# sketchup 6 slower?



## mpooley (17 Feb 2007)

Hi all
I have just tried out the new google sketchup 6 just to see whats new and it seems very slow and jerky!! 
I am using sketchup 5 pro at the moment and wondered is it slower because this is the free version or will it be the same if i upgrde to pro 6?

thanks
Mike


----------



## SketchUp Guru (17 Feb 2007)

Mike, I noticed this too with the Pro version especially when I had chosen a style other than the basic ones. I don't think you'll gain anything by upgrading. I solved it by downloading and installing the updated drivers for my video card. Now SU6 just flies along. You might give that a go, too.


----------



## mpooley (18 Feb 2007)

Thanks Dave
I'll probably not bother then.
I will be getting a new graphics card fairly soon so i'll try it again then.
Thanks again

Mike


----------



## Adam (21 Feb 2007)

Just in case anyone else found SU6 painfully slow - I found it jerky, strange moving artifacts on the screen (not my design honest!), and after checking here - upgraded my drivers. What a difference - its sooooo much smoother and faster.

Thanks Dave.

Adam


----------



## SketchUp Guru (21 Feb 2007)

Glad that worked for you Adam. I went back to SU5 on my machine at home after upgrading the drivers and saw an improvement there, too. I never knew it could be that fast.

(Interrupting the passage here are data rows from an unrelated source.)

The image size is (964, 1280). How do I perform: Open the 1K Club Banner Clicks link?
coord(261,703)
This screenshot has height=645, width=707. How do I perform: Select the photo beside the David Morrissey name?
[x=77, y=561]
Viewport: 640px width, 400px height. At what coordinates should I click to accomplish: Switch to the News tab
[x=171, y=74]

Another thing that could be tried without updating drivers is to go to Window>Preferences>OpenGL. Uncheck Use Fastfeedback and try it. Also try checking Use hardware acceleration and see if there is a change. I did that on my machine at work and got a pretty decent improvement. I looked for driver updates but there are none for the integrated graphics controller in my work machine.


----------



## mpooley (22 Feb 2007)

Hi
Just tried the open GL preferences and ticked "use hardware accelleration" and it zooms along now !!  

Thanks


----------



## tim (22 Feb 2007)

How do i upgrade my drivers please? Indeed where do I find them? I have reverted to Su5 in the meanwhile because I'm finding it so slow.

Cheers

Tim


----------



## Adam (22 Feb 2007)

How I did it. 

Press and hold down the "Windows" key - just to the left of your space bar normally, betwen ALT and CTRL, and press the break key

(If its a laptop press Window, Function and Break)

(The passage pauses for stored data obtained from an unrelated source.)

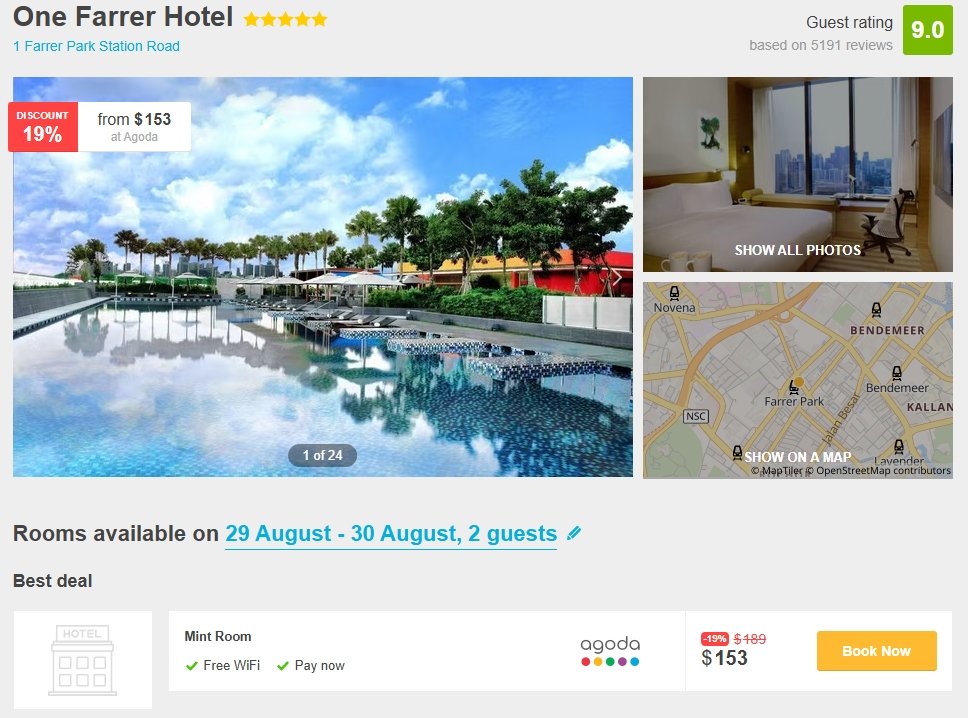Click the Farrer Park station icon

coord(793,388)
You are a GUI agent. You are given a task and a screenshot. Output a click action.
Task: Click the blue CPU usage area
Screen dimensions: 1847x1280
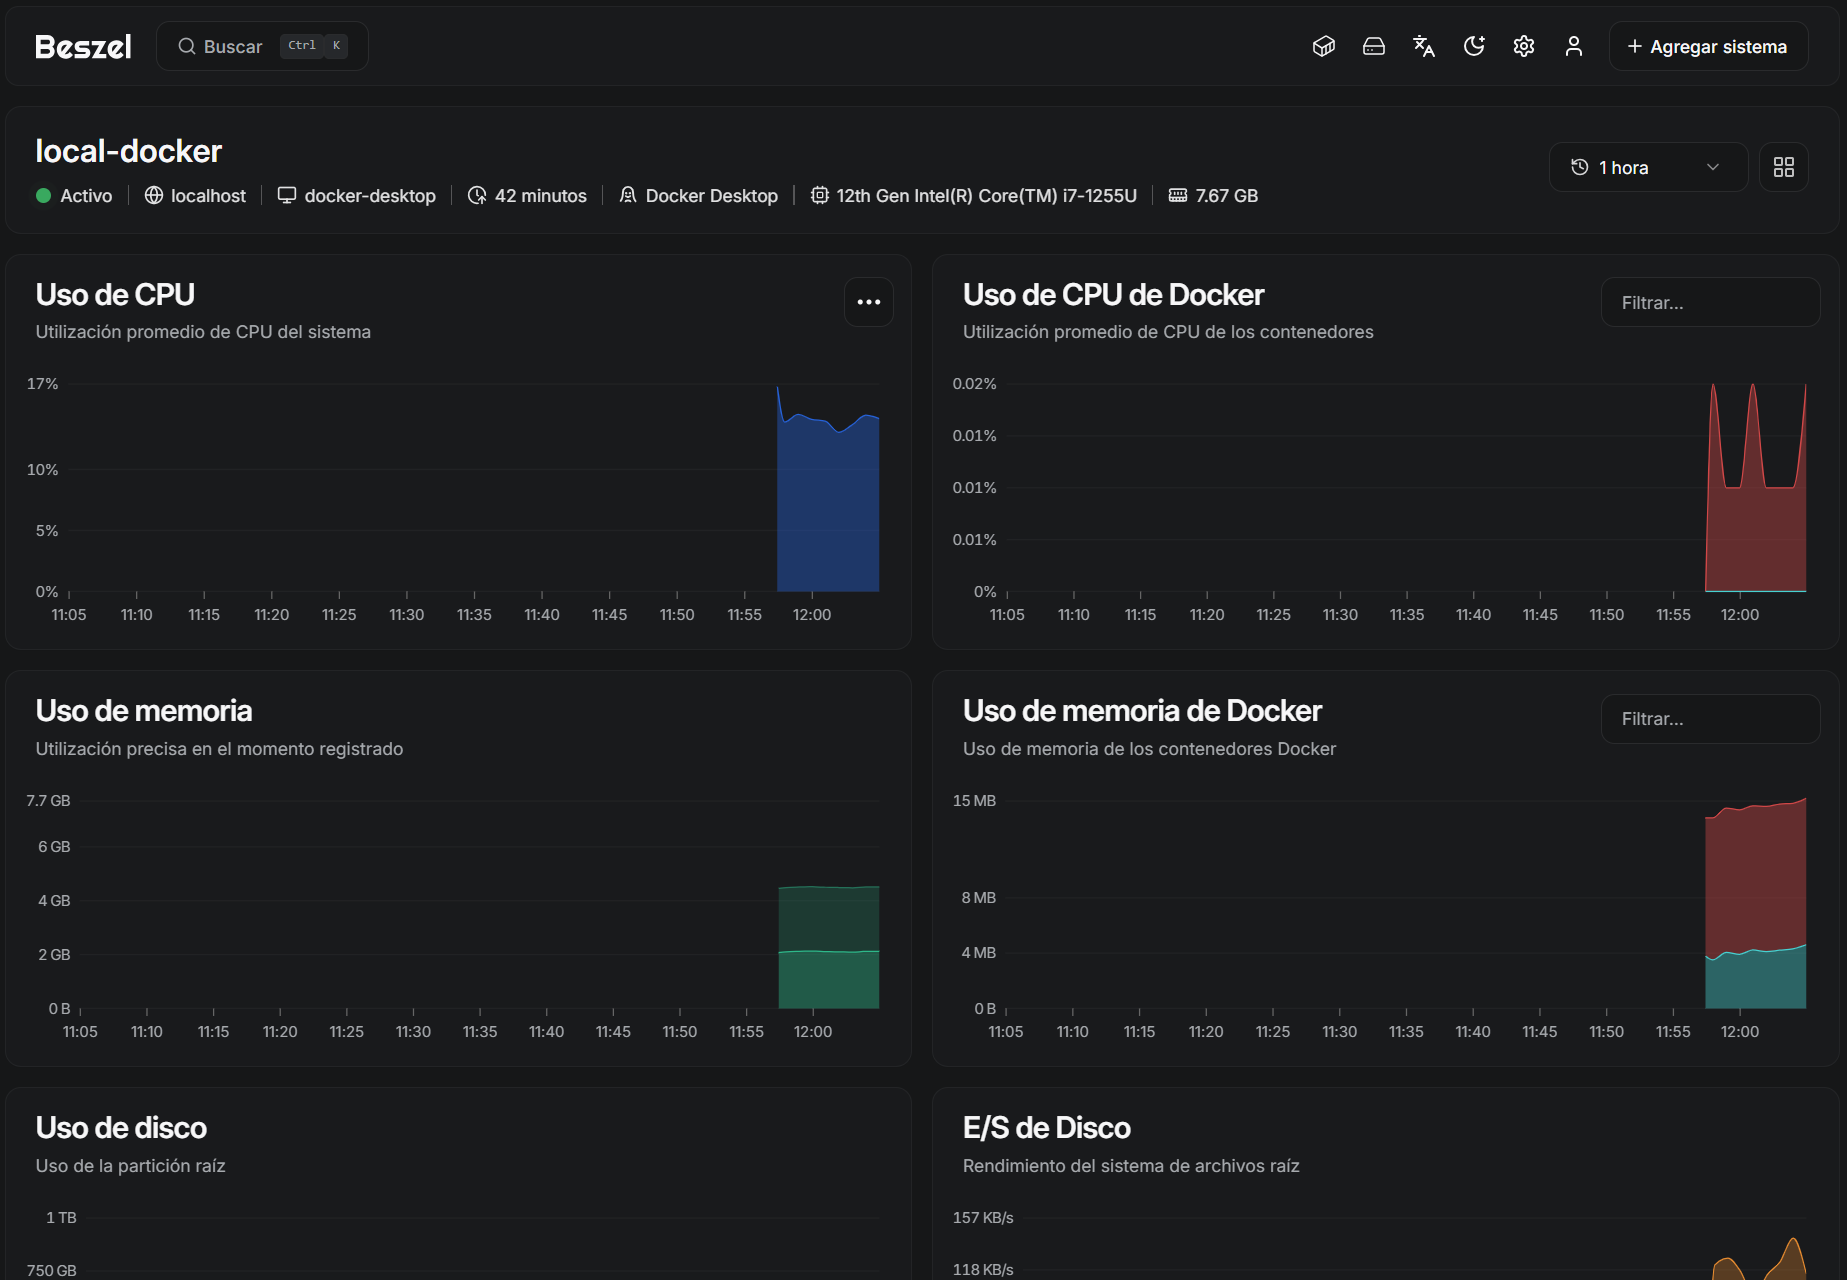point(827,520)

This opens your Systems Properties box.

Then click "Hardware" , then device manager.

Select Display Adaptors.

Mine is shown as having Radoen X300, although my PC was X600 at home. I guess thats becuase its Dells preferred supplier and the PCs aren't the same age.

I then searched the internet for "Radeon X300". You will need to do this for your own graphics vendor.

I then worked out these were supplied by ATI - so went to their home page, and they normally have a "customer service, or find a driver or similar. Or a search space you can type in the model number.

I'd recoommend that rather than some "dodgy" website- you don't know what you are downloading. This is what you may get if you type in "X300 Radeon", and click the first site that appears on google. Find the manufacturer, then use their main front page and search from that.

Mine came as a .exe which I simply ran, followed by a reboot.

What a difference, several things seem to have speeded up.

Adam


----------



## tim (22 Feb 2007)

Thanks Adam. 

I tried through the Nvidia website and did download newer drivers but I'm not sure how much its changed - maybe the computer is getting a bit tired?

Cheers


Tim


----------



## Adam (23 Feb 2007)

tim":1jj6r73p said:


> Thanks Adam. I tried through the Nvidia website and did download newer drivers but I'm not sure how much its changed - maybe the computer is getting a bit tired? Cheers Tim



Depends, did it come as an .exe which you simply ran? Or did it just drop the new drivers in a directory somewhere? If so, you need to tell the computer to start using them - otherwise you'll be continuing on as before?

Adam


----------



## tim (23 Feb 2007)

No - it was an exe file - ran it and restarted etc.

Cheers

Tim


----------